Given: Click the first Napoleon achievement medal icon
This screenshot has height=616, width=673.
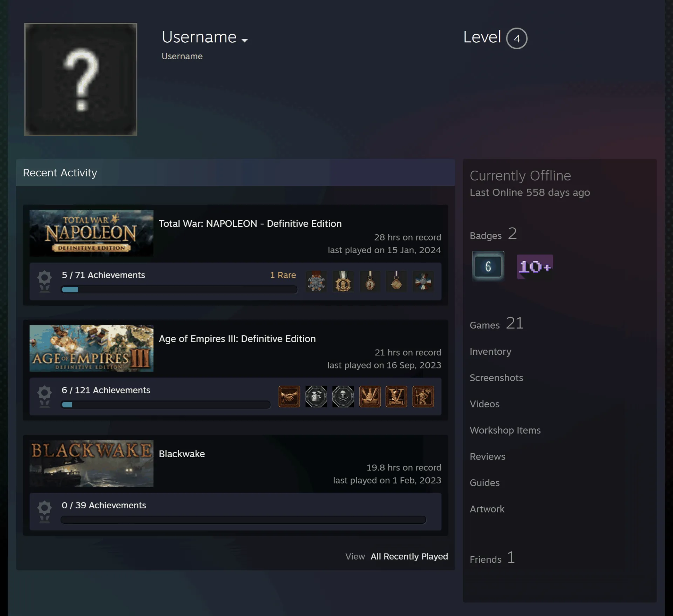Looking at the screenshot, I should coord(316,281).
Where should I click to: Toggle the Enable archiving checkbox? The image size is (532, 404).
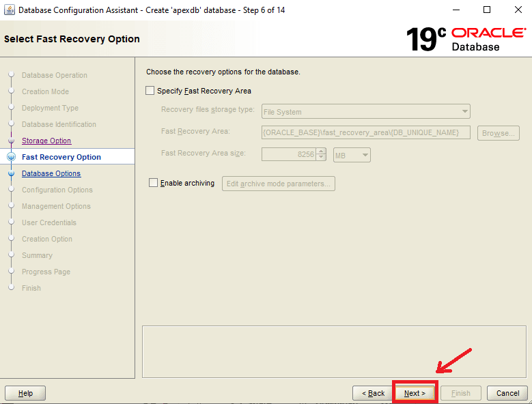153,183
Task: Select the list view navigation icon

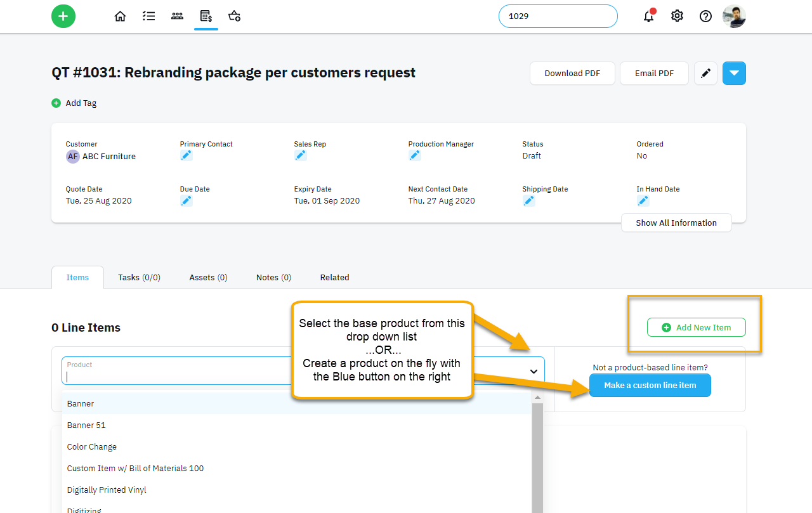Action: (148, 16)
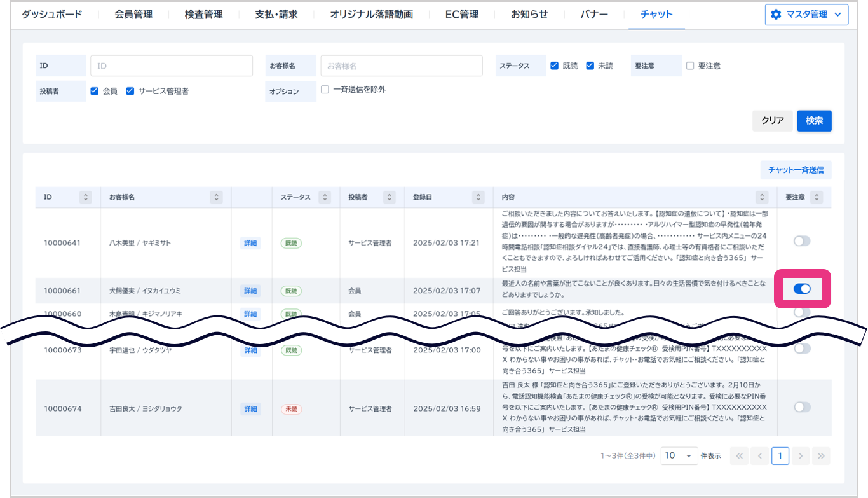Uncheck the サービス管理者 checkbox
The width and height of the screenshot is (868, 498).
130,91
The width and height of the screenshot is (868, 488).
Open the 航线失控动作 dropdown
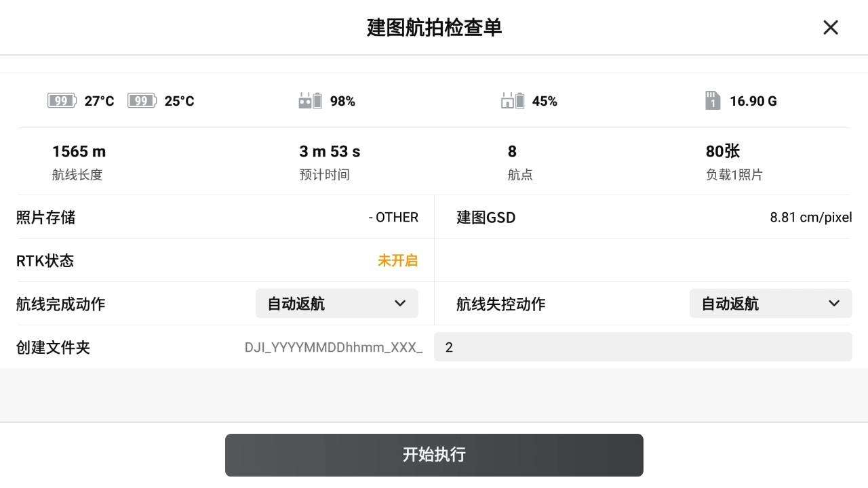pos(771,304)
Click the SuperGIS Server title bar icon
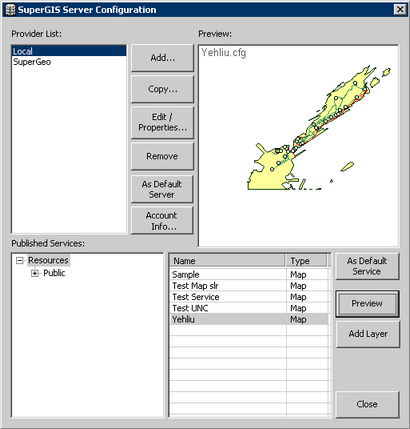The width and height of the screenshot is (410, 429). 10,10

■ ■ ■

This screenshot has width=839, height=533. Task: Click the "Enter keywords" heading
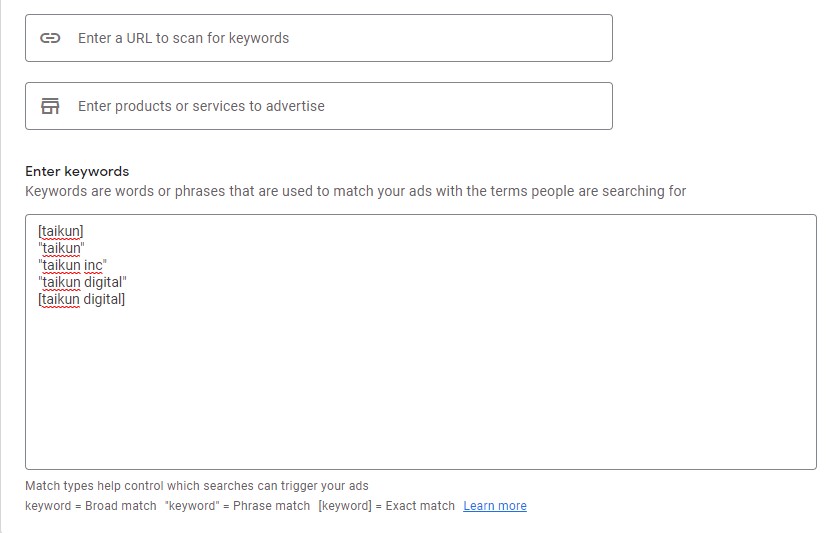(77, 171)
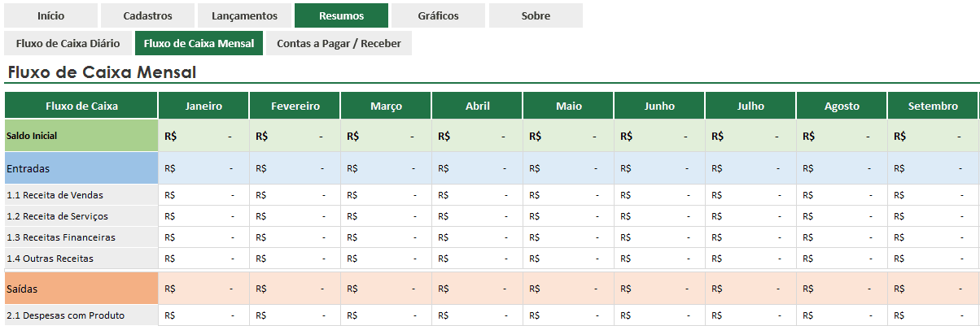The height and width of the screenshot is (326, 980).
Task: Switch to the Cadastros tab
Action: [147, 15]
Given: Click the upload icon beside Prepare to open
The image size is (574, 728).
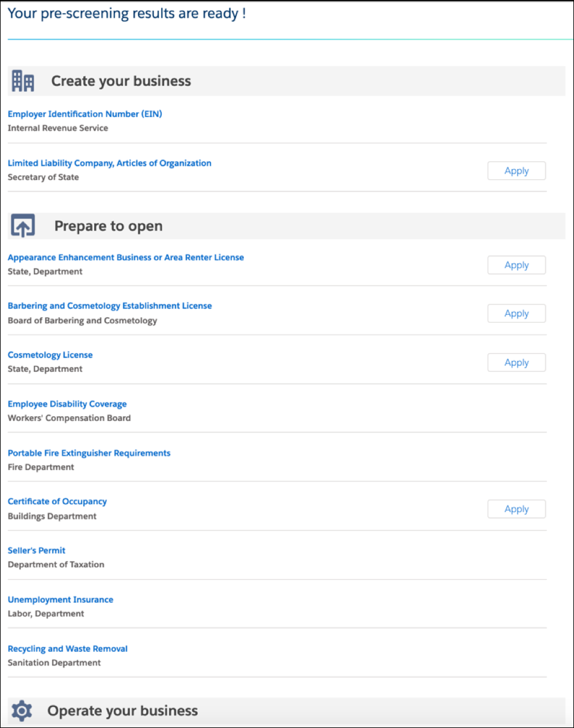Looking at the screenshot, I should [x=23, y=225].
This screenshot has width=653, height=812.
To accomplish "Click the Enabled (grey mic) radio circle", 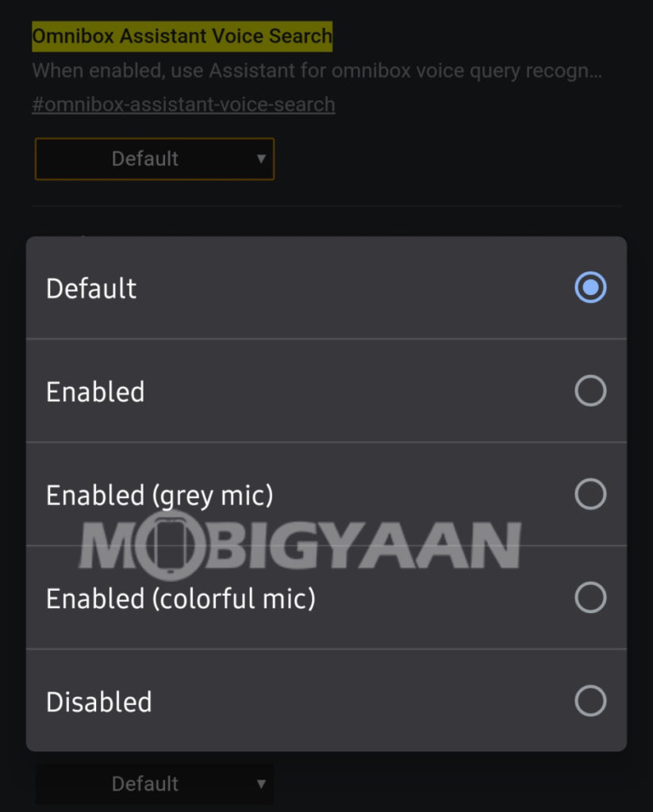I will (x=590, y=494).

■ ■ ■

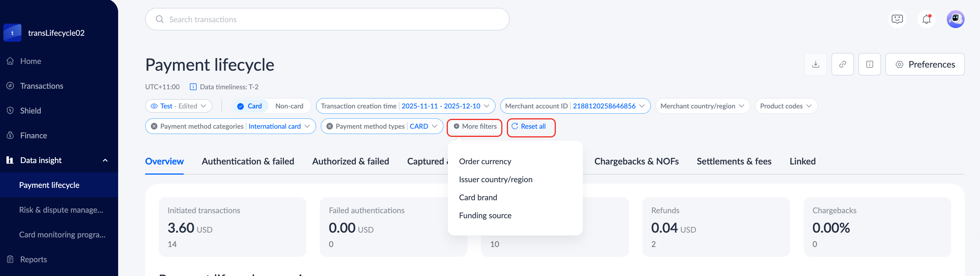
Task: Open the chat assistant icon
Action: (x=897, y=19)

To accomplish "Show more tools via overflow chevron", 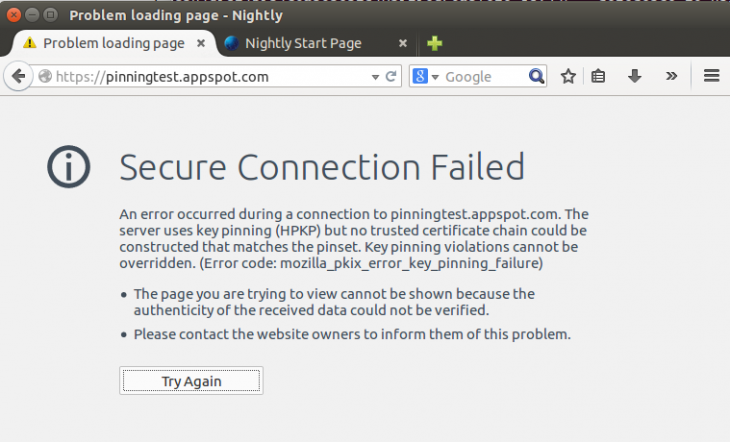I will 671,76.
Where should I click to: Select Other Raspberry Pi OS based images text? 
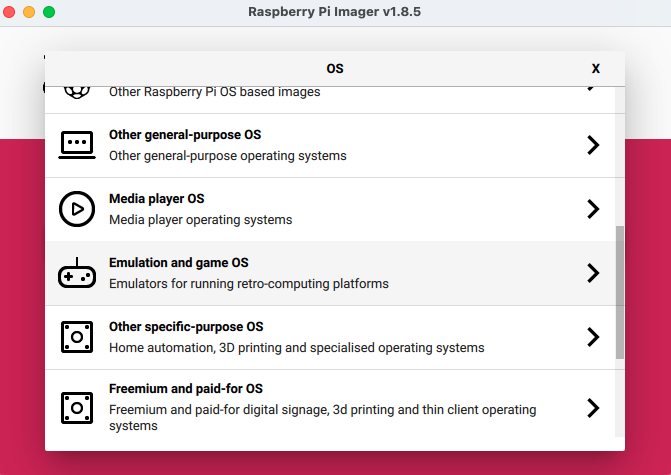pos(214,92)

■ ■ ■

TASK GOAL: The answer must consist of every line in the records above that contains the word "Given".

OUTPUT OF THE TASK:
Given: Click the first Napoleon achievement medal icon
Given: Click the upload icon beside Prepare to open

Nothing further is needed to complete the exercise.